## Task objective
Starting at the line below that contains "March 2017 (658, 1156)", print each line through the end of the records exactly as it appears.

## Materials provided

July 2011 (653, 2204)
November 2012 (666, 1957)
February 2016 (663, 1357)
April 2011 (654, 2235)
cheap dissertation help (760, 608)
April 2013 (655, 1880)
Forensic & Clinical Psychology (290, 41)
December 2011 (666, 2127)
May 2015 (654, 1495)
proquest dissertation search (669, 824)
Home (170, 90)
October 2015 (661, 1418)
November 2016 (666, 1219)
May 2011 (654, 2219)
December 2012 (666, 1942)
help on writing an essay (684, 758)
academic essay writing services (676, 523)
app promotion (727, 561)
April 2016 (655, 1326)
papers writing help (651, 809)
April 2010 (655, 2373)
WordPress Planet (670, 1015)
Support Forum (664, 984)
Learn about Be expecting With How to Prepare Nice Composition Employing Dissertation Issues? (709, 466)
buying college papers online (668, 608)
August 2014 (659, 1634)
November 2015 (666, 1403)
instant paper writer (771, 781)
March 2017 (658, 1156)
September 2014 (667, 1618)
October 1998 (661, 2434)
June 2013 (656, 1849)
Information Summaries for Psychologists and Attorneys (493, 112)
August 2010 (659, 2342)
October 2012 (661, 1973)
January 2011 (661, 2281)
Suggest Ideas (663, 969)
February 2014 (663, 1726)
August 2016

## Output of the exercise
March 2017 (658, 1156)
September 2014 (667, 1618)
October 1998 (661, 2434)
June 2013 (656, 1849)
Information Summaries for Psychologists and Attorneys (493, 112)
August 2010 (659, 2342)
October 2012 (661, 1973)
January 2011 (661, 2281)
Suggest Ideas (663, 969)
February 2014 (663, 1726)
August 2016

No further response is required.